━━━ Material for this exercise

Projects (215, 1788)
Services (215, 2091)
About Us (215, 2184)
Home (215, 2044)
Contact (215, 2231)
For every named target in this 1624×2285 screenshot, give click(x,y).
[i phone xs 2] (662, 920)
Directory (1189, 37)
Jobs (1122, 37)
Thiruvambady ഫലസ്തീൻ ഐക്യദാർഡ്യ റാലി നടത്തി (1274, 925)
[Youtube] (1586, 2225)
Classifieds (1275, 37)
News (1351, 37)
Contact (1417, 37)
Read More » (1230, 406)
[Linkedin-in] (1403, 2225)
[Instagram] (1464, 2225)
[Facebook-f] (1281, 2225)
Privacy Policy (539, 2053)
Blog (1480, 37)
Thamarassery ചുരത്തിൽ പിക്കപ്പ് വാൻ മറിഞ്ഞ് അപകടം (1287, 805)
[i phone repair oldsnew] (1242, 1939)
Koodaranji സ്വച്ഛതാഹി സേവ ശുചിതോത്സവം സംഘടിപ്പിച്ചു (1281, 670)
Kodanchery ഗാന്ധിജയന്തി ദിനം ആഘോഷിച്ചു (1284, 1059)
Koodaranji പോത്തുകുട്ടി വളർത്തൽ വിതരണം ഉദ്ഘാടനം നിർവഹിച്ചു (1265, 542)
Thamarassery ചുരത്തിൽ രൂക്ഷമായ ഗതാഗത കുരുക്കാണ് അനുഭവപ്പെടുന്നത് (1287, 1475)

━━━━━━

Problem description -
Reproduce every line of the entries above, unchanged, from the very first one down to and including the line containing "Thamarassery ചുരത്തിൽ പിക്കപ്പ്".

Written solution -
Projects (215, 1788)
Services (215, 2091)
About Us (215, 2184)
Home (215, 2044)
Contact (215, 2231)
For every named target in this 1624×2285 screenshot, give click(x,y).
[i phone xs 2] (662, 920)
Directory (1189, 37)
Jobs (1122, 37)
Thiruvambady ഫലസ്തീൻ ഐക്യദാർഡ്യ റാലി നടത്തി (1274, 925)
[Youtube] (1586, 2225)
Classifieds (1275, 37)
News (1351, 37)
Contact (1417, 37)
Read More » (1230, 406)
[Linkedin-in] (1403, 2225)
[Instagram] (1464, 2225)
[Facebook-f] (1281, 2225)
Privacy Policy (539, 2053)
Blog (1480, 37)
Thamarassery ചുരത്തിൽ പിക്കപ്പ് വാൻ മറിഞ്ഞ് അപകടം (1287, 805)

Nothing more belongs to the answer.